Pastor Kris Ross
Last week we heard John talking about the one who was coming after him, who was greater. This week it seems like John is defining himself by what he is not, rather than by what and who he is.
Not the Messiah, or Elijah or any other prophet. He defines himself by negatives statements, not positive ones. Even when he does give an identifier, he calls himself a nameless voice who cries in the wilderness.
John reminds me of that little invisible ghost running around Family Circus cartoons when something bad happens. Who did this? Not me. Who left the door open? Not me.
Not only does John say, “not me,” but he points to the one coming after him, who will baptize with the Holy Spirit, whose sandals John isn’t worthy to touch.
And another negative, “Among you stands one whom you do not know.”
And that’s true. Until his resurrection even his disciples had no real idea who Jesus really was. And at the time of Jesus’ birth, what we now celebrate as the season of Christmas, no one knew who he was either. He was just another baby born to a poor couple on the road because of the census.
But we know he was NOT just that at all. He was the Son of the Living God. Born in human frame and flesh and bone, to come down among us bringing God’s light and love, grace and peace. Emmanuel, God with us.

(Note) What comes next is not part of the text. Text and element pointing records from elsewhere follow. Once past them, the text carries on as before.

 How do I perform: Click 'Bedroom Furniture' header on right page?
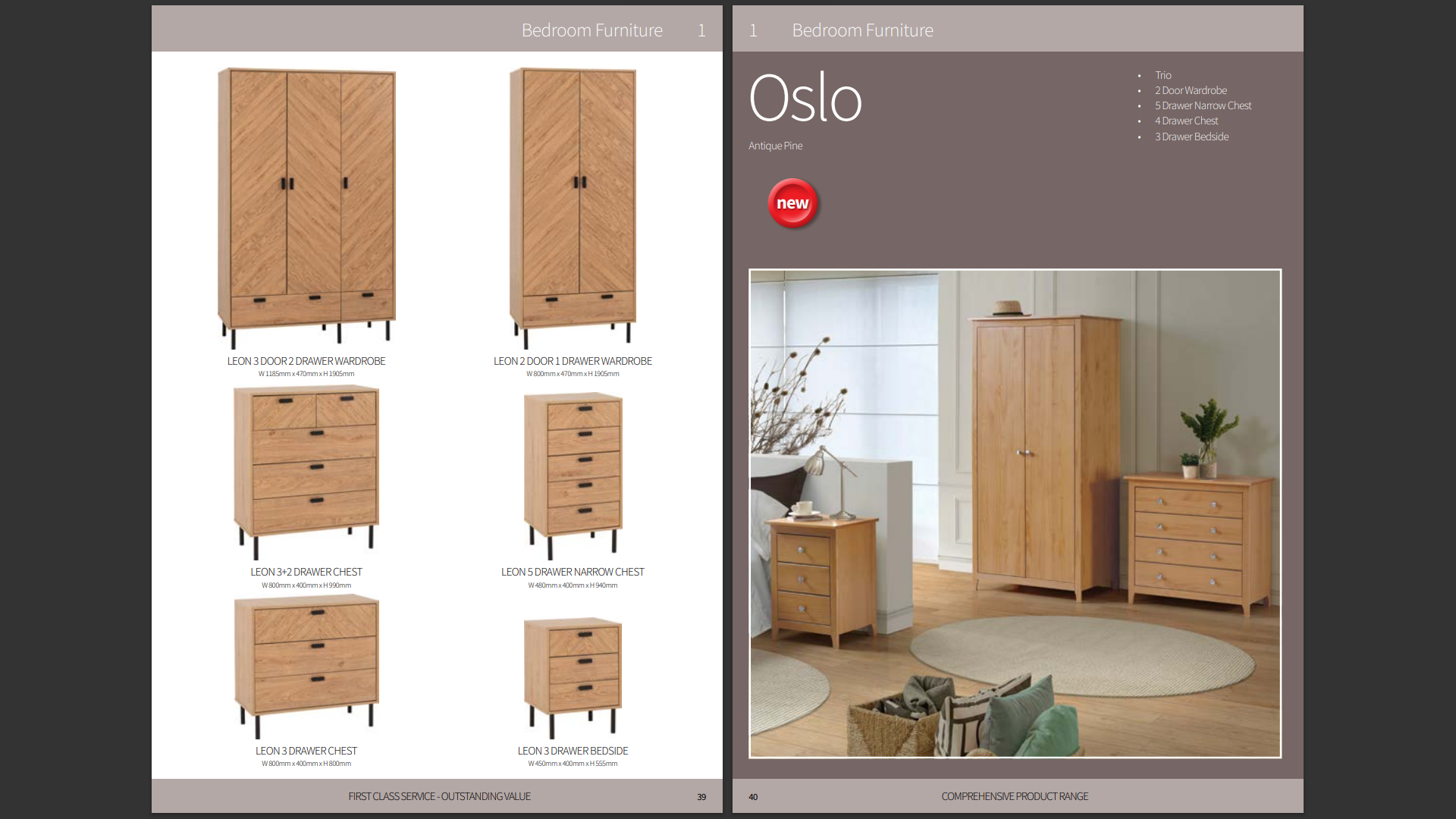coord(862,30)
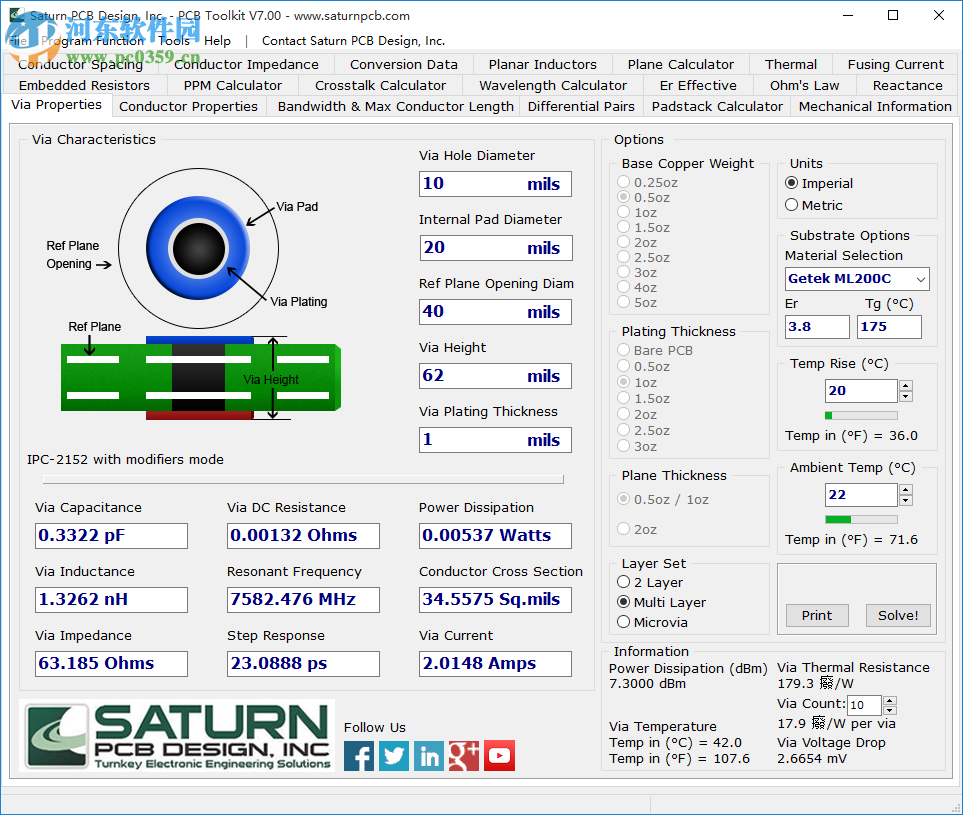
Task: Open the YouTube channel icon
Action: pos(499,756)
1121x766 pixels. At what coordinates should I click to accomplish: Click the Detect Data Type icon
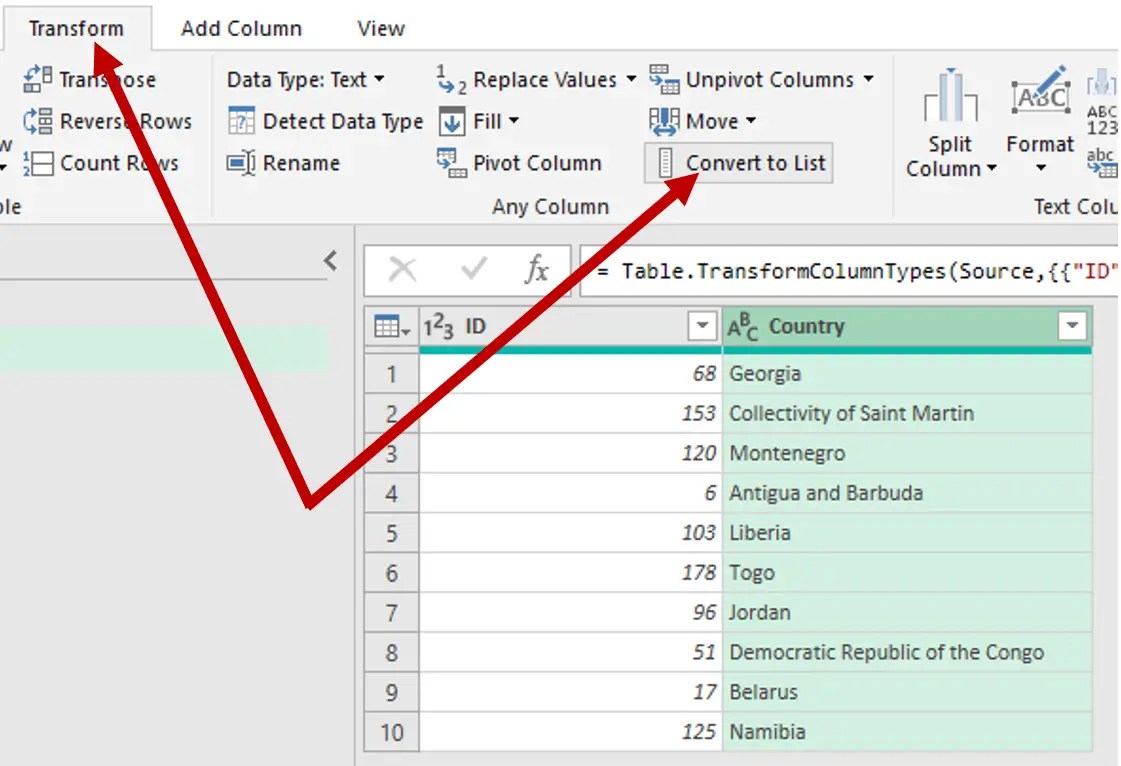[x=241, y=122]
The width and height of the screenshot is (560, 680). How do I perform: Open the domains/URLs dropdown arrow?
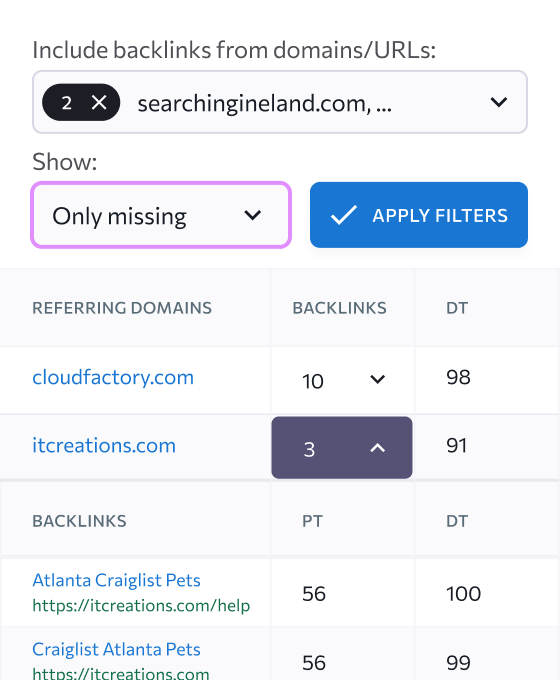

As he grew he became many things, but he moved beyond our understanding. He was a teacher, but his teaching changed the way people related to God and to each other, because he was God come down to us.
He was a healer, but he did far more than mend wounds, and cure sickness. When people’s lives came in contact with Jesus, they were changed forever. They came in contact with the living breathing Emmanuel God with us. Their healing was far more than physical. Jesus mended communities by making it possible for the sick and injured to take their place once again in the world.
He was a rabbi, but he not only knew the Torah, and the Mishnah and the other sacred writings, but he explained them in such a way that people felt more connected to God and to one another through his teaching and parable. People understood how God was calling them to live in a real, authentic, healthy way together.
Jesus was not what anyone expected, but he was what everyone (including us sitting right here) needed. He was not the looked-for political Messiah to drive out Rome, but he was the one who called us to right relationships with God and with each other.
John used “not me” to define who he was. But there is another way to use “not me”.
When the PTA needs help with a project at school… “Not me, I can’t do that. I don’t know how.”
When a family member becomes ill… “Not me, I can’t help. It would hurt me to see them like that.”
When someone at church asks for our help… “I’m already too busy. Maybe another time.”
When a donation is needed… “Not me I can’t afford to. I might not have enough.”
When forgiveness is needed… “Not me, I can’t. You don’t understand what they did to me.”
“Not me” defines us sometimes as much as it defined John. Even though we know who we are as Christians, sometimes “not me” is our go-to response. Because we are human and frail and flawed.
Why not me? Each of us are called by our Creator to reach out and care for and serve one another, whether or not it is comfortable or easy, or pleasant or what we want to do.
Each of us is equipped with the Holy Spirit to go out and preach in word and deed.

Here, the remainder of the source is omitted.